**What you have to do:**
Copy out the sed discussion below in full, reproducing every line with no changes.

**Selected excerpt:**
- - - -
The file is initially

$cat so/app.yaml 
application: SO
...

I run the following command. I get an empty file.

$sed s/SO/so/ so/app.yaml > so/app.yaml 
$cat so/app.yaml 
$

How can you use SED to edit the file and not giving me an empty file?

+12  A: 
$ sed -i -e's/SO/so/' so/app.yaml

The -i means in-place.

Sheldon Young
From the man-page: It is not recommended to give a zero-length extension when in-place editing files, as you risk corruption or partial content in situations where disk space is exhausted, etc.
Kaarel
+2  A: 

I believe that redirecting output into the same file you are editing is causing your problem.

You need redirect standard output to some temporary file and when sed is done overwrite the original file by the temporary one.

posila
How can you do that as an one-liner without leaving dummy files to the folder?
- - - -
**Stored data:**
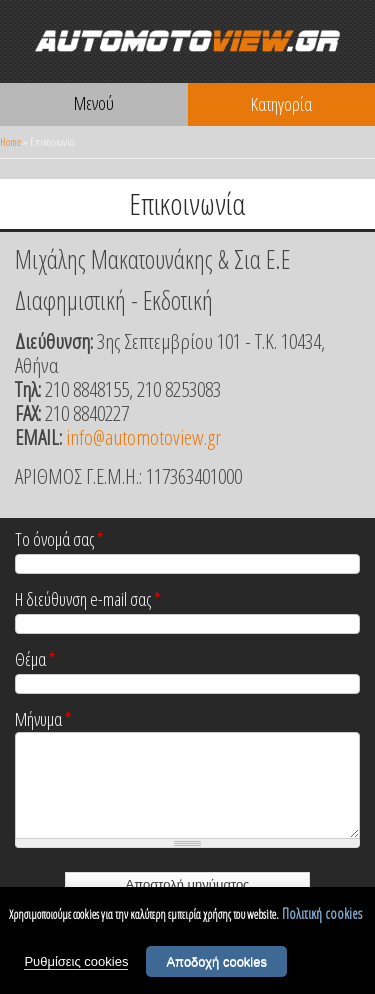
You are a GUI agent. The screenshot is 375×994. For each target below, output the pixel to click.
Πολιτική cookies (322, 913)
- - - -
**Written answer:**
The file is initially

$cat so/app.yaml 
application: SO
...

I run the following command. I get an empty file.

$sed s/SO/so/ so/app.yaml > so/app.yaml 
$cat so/app.yaml 
$

How can you use SED to edit the file and not giving me an empty file?

+12  A: 
$ sed -i -e's/SO/so/' so/app.yaml

The -i means in-place.

Sheldon Young
From the man-page: It is not recommended to give a zero-length extension when in-place editing files, as you risk corruption or partial content in situations where disk space is exhausted, etc.
Kaarel
+2  A: 

I believe that redirecting output into the same file you are editing is causing your problem.

You need redirect standard output to some temporary file and when sed is done overwrite the original file by the temporary one.

posila
How can you do that as an one-liner without leaving dummy files to the folder?